Align your business goals with your social media strategy

It sounds obvious.

But is the tail wagging the dog?

Most firms will have a surfeit of business plans. Some will guide and inform, others will find a place of obscurity.

If you are about to embrace social media as part of your business development process, then it is important that you align your efforts with your business planning.

Social media has the power to change opinion, increase awareness of the firm and develop new strands of work. If you need evidence of this ask to see the results of Google analytics prior to and subsequent to social media integration. Without too much effort, you will begin to see more traffic coming to you via Twitter, Facebook and LinkedIn. Assuming that you have a data capture process for new client instructions, then it will be straightforward enough, without paying for any analytics service, to measure the ROI of your Tweeting etc.

Too many firms decide with irresponsible abandon to open one account after another, and it is clear that they haven’t thought through the raison detre. It is is a case of being seen without seeing the bigger picture.

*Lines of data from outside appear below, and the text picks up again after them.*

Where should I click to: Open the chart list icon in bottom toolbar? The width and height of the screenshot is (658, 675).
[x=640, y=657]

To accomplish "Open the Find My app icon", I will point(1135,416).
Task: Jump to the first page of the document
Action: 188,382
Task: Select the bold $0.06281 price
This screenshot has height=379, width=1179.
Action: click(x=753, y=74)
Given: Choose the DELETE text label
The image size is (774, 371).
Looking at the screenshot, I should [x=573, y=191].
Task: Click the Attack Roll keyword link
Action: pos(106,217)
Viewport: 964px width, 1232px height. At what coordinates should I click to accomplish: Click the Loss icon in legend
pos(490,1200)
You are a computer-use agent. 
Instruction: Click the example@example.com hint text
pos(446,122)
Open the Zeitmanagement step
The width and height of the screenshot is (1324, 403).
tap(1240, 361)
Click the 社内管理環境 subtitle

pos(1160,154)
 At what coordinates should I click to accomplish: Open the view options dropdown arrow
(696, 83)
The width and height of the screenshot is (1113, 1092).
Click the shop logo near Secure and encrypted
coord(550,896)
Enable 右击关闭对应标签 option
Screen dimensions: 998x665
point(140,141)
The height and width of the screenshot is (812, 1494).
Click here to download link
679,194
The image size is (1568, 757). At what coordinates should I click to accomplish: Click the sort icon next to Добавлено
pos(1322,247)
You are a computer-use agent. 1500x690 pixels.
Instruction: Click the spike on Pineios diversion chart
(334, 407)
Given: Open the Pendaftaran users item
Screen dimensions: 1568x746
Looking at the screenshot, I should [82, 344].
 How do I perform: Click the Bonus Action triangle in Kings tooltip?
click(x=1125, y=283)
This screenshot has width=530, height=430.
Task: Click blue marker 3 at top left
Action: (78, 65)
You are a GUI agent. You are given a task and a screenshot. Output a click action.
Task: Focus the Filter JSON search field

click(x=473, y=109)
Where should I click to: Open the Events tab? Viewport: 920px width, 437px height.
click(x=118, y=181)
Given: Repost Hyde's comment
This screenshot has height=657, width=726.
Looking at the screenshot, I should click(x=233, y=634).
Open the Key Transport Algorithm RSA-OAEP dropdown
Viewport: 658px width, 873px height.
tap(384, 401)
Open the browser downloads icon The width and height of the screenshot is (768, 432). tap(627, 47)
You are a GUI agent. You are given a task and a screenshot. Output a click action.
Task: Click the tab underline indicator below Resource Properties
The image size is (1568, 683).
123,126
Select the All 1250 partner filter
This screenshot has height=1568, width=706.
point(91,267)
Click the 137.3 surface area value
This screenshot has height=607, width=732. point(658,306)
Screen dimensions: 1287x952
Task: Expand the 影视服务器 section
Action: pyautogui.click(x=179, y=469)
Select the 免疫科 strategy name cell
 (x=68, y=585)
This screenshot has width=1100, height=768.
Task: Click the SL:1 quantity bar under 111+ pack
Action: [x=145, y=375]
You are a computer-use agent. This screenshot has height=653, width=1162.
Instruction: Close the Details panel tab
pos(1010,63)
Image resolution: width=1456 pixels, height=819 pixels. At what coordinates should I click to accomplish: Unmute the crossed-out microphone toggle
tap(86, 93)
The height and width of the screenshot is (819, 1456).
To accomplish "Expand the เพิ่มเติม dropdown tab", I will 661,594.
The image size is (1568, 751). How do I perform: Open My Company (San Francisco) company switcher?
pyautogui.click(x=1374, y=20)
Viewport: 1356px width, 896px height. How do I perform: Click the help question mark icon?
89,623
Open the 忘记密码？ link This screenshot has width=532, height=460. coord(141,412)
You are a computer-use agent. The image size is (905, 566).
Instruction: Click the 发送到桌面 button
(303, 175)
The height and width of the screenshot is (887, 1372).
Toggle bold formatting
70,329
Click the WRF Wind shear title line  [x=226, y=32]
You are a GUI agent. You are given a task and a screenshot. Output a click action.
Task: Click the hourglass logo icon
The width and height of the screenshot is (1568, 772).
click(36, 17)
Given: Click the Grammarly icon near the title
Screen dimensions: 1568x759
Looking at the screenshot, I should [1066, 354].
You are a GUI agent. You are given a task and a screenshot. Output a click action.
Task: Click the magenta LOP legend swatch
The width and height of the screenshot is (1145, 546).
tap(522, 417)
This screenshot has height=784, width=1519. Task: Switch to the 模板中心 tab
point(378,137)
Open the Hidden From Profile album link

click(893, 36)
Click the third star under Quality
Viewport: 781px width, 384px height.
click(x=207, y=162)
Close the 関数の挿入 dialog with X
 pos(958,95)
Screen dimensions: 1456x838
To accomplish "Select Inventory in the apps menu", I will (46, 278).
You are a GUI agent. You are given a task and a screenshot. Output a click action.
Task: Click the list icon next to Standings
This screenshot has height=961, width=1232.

Most business plans will be replete with broad statements like “we want to be the premier firm for private client work”. But how does that translate to the work on the ground? Less still how on earth do you map out a process on Twitter and LinkedIn?

Make sure you pursue a course of action that dovetails with your purpose, mission and goals for the firm.

Summary

Make sure that every meeting agenda includes a line or two devoted to social media.

Embrace the idea of the honeycomb model espoused by Zappos amongst others. You may be in the command and control stage but that doesn’t scale.

If you must have a policy to facilitate engagement then so be it but engagement is key. If people are disinterested then having a policy will make no difference.

Be specific with what you are trying to measure. Does your follower number translate to ROI?

If you have a budget for marketing, how much of that will be transferred to social media? If the answer is a big fat zero, then it doesn’t deserve to succeed. You are fooling yourself.